郝博,北京师范大学网络法治国际中心研究助理。
2021年2月19日,西班牙数据保护机关(AEPD)对CAIXABANK,S.A.处以600万欧元的罚款,因为它非法处理客户的个人数据(罚款400万欧元),而且没有提供关于处理个人数据的充分信息(罚款200万欧元)。
AEPD认为,为遵守告知而设计的文件没有包括足够的信息,说明有关个人数据的类别,也没有说明处理个人数据的目的以及处理的法律依据,特别是关于那些基于公司正当利益的处理活动。因此,AEPD认为CAIXABANK违反了GDPR的第13条和第14条。根据GDPR第83条第5款b项,对CAIXABANK处以200万欧元的罚款。在决定行政罚款的数额时,AEPD考虑到了作为加重处罚的因素,其中包括违法行为的性质、严重性和持续时间;违法行为的过错性;该公司的活动与处理个人数据之间的关系;以及该公司是一家大型企业及其营业额的事实。

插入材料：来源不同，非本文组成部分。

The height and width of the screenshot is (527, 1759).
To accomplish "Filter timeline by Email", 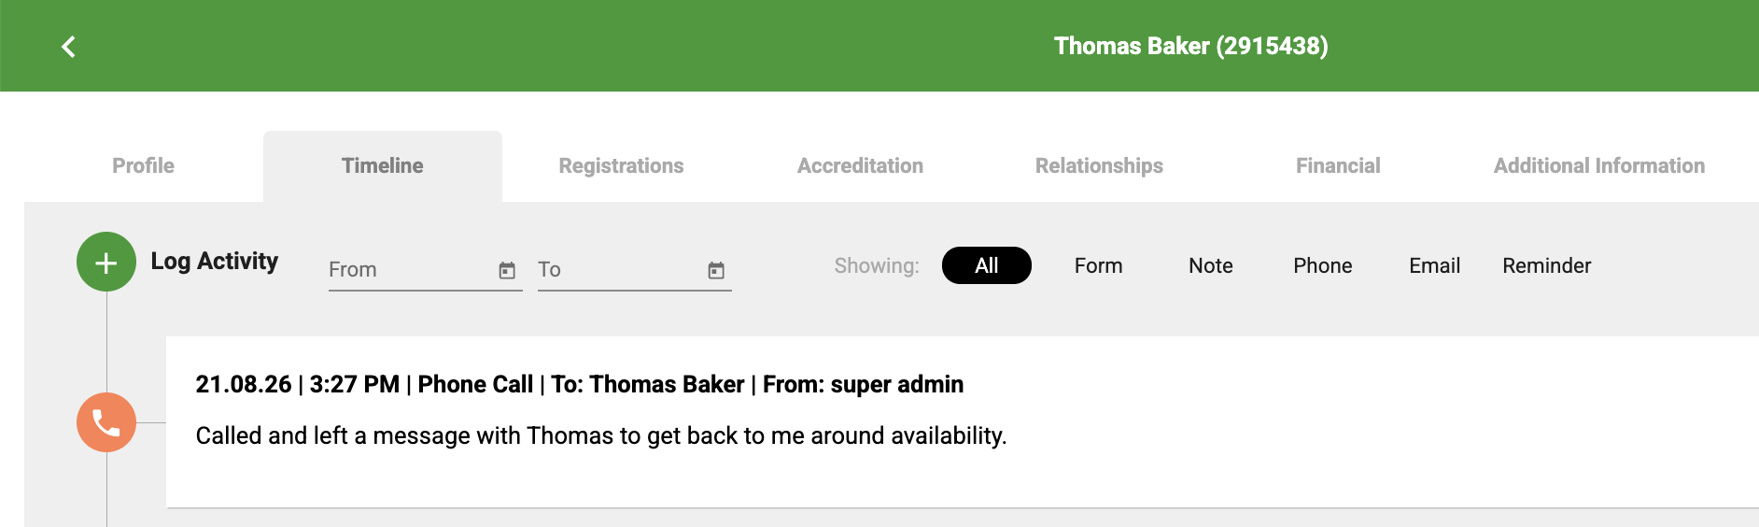I will click(1435, 265).
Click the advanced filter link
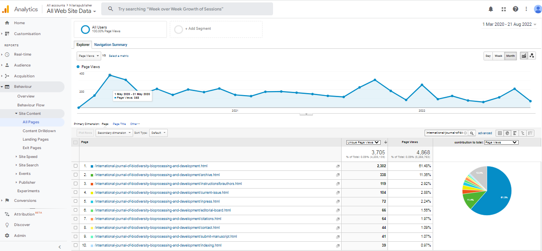This screenshot has width=542, height=251. (485, 133)
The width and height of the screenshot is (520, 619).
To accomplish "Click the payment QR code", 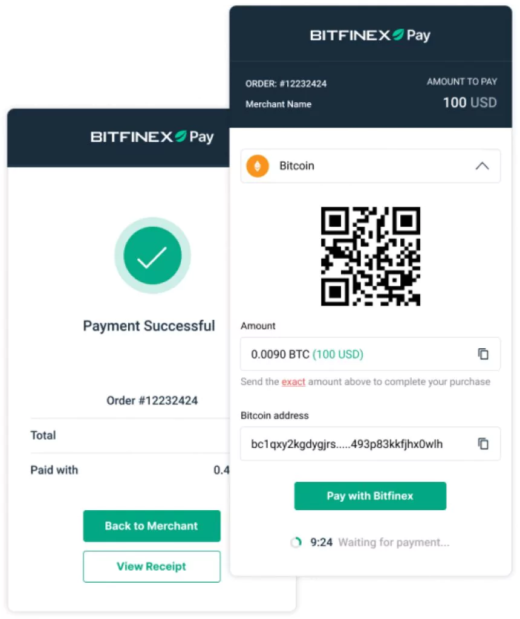I will tap(371, 256).
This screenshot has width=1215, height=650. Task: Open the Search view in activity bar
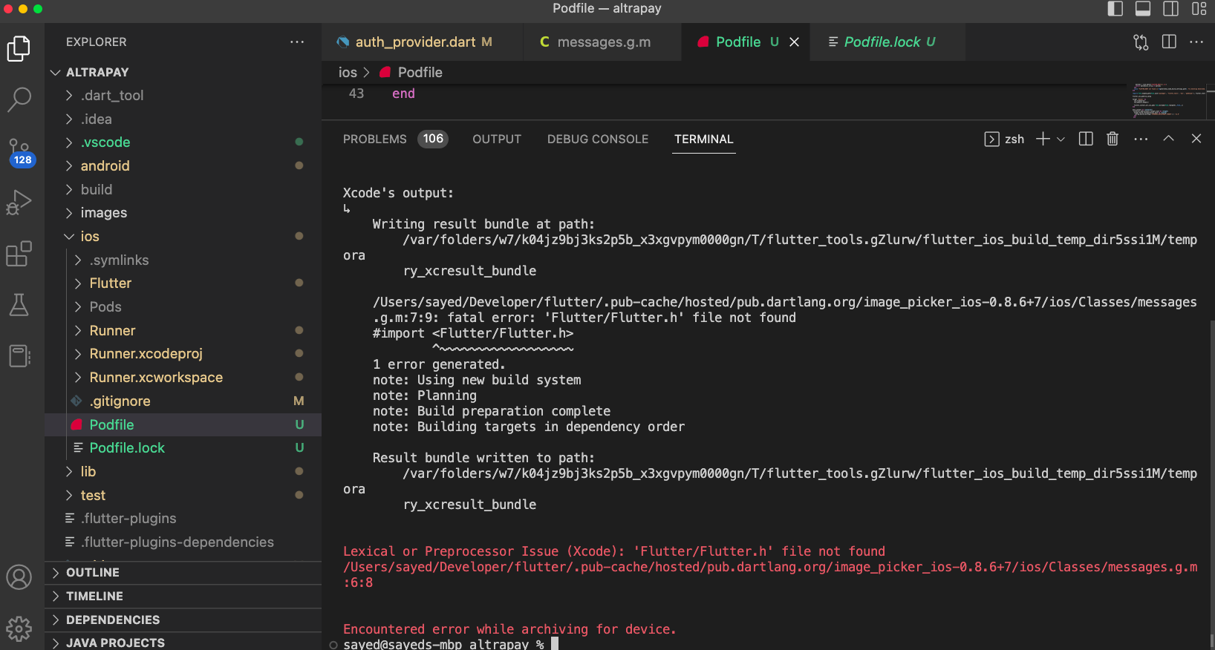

另一方面,AEPD认为CAIXABANK没有提供任何收集数据主体同意的机制;数据主体的同意不符合有效同意的所有要素,基于公司正当利益的处理活动没有充分的理由;特别是公司活动与处理个人数据之间的关系。AEPD认为,这构成了对GDPR第6条的违反,根据GDPR第83条第5款a项,对其处以400万欧元的行政罚款。在决定罚款数额时,AEPD考虑了作为加重因素的以下因素:违法行为的性质、严重性和持续时间;违法行为的过错性;根据GDPR第25条和第32条落实的技术和组织措施,控制者的责任程度;从违法行为中获得的利益;受违法行为影响的个人数据类别;公司活动与处理个人数据之间的关系;以及该公司是一家大型企业及其营业额的事实。
除了西班牙DPA判处的最高行政罚款外,AEPD还命令CAIXABANK在未来六个月内使其处理业务符合GDPR第6、13和14条。